> 18. Do automated processes that generate email only do so when they have something to say?
> for question 18: how do you know when your notification system goes down?
You monitor your monitoring system. I think 18 is important, noise from automated processes will hide real problems. I worked with a manager who would consistently write cron jobs that run as root (17), that would send out useless emails every day (18). One of the cron jobs sent 500KB - 10MB of text every day, no one will read 10MB of text, so if there is a an error no one will see it. Write your scripts correctly, use --quiet flags and redirect stdout to /dev/null.
The monitoring servers monitor each other (and themselves), they should be in different data centers. You can also use a third-party service to monitor parts of your infrastructure, including the monitoring server. Depending on your needs a simple service like Pingdom could be used.
If you are wondering how to monitor if both data centers go don't at the same time, I'd say for most companies you don't worry about it. 1) The odds are extremely low. 2) You will notice if two DCs go down. 3) That nightly email that says "I'm up" isn't going to help here. 4) Even the free version of Pingdom will alert you when your whole datacenter is down.
There are all sorts of other things to consider with redundant monitoring, but that's the job of a sysadmin -- identifying failure points, assessing risk, etc.

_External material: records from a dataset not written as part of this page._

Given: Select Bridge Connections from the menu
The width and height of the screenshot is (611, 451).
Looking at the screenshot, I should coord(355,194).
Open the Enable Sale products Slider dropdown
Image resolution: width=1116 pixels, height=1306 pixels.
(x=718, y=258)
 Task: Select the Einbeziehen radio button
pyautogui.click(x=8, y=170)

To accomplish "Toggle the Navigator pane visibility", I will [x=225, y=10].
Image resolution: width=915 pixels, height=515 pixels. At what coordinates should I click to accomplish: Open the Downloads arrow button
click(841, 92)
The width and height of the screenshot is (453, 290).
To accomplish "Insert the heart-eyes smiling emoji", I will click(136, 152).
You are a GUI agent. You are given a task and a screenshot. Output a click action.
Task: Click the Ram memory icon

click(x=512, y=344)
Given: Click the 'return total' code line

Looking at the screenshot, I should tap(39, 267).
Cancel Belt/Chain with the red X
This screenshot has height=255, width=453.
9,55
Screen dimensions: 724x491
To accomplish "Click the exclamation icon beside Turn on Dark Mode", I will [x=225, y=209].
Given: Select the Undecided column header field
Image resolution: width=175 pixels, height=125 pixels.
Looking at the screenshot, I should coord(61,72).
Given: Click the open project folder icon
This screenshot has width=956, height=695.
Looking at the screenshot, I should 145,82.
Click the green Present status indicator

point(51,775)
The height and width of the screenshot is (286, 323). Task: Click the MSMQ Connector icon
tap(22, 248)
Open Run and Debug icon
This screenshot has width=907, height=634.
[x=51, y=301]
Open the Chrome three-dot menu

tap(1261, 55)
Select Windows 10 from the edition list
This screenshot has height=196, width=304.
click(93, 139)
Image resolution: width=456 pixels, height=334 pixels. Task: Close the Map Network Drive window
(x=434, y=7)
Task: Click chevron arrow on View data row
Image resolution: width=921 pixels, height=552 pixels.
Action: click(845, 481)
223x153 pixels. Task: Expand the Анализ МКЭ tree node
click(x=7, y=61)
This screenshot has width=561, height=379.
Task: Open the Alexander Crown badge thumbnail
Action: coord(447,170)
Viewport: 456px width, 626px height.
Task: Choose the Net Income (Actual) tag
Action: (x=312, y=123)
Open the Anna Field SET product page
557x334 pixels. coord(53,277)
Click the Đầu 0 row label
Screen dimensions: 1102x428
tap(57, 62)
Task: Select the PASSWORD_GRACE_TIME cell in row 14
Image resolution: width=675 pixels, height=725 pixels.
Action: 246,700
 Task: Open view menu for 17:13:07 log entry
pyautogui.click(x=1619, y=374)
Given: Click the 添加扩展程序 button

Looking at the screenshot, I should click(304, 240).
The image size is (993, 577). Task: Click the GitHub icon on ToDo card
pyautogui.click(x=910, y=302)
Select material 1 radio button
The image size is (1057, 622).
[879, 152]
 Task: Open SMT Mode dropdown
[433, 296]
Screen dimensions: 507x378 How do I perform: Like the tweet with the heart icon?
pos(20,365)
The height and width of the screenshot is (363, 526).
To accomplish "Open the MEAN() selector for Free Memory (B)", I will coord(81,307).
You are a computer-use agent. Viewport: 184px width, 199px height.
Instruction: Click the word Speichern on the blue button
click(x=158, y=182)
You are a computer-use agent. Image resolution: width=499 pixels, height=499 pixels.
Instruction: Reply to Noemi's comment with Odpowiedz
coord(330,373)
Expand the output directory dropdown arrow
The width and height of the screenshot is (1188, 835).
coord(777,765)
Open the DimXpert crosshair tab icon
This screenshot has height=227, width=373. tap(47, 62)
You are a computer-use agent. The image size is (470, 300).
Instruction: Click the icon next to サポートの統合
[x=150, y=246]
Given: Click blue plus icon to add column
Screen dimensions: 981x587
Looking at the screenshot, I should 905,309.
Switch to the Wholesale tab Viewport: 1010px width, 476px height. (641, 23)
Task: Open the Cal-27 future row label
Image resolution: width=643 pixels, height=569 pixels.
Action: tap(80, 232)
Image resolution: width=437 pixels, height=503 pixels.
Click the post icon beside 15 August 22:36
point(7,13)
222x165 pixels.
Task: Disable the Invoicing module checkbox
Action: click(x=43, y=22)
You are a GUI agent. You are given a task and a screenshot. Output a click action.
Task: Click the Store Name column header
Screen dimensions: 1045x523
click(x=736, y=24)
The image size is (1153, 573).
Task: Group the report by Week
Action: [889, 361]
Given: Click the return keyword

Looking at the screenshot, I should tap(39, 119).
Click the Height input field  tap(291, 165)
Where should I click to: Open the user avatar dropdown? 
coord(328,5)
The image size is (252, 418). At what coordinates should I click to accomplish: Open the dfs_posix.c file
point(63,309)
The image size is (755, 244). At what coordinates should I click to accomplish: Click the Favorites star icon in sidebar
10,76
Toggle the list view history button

I'm not sure how email would help. I guess you mean the system would email you once a day saying that the monitoring system is working and if you don't see the email you know to check into it. The monitoring system I use has a higher SLA than 24 hours.
Usually folks divide the monitoring work among two servers and each server monitors the other. Or, you "meta monitor"... a monitoring system that just monitors the monitoring system. Then you get a third-party to monitor that. Then it is turtles all the way down.
It sounds like both of you are talking about cloud stuff when thinking about datacenters. I can see how that many layers and cross-checks would be necessary when all you really control is running memory and some pieces of storage, but a lot of that is due to the platform. When you control the actual metal, third-party monitoring services are much less necessary.
For a real DC, when it goes down I get a phone call from a human. I don't have to reinvent that process. If it's my own server room, I use a landline and a modem for OOB "dude you gotta come down here" notifications, a WAV of Woody Woodpecker or something. If the phone lines are down, I look at the newspaper headlines to see what happened.
There's no reason not to set up a standalone monitoring regime. Whether or not you use heartbeat notifications to tell you all is well is a matter of taste, but there is definitely more to maintaining your nines on a daily basis than simply adding more layers of monitoring.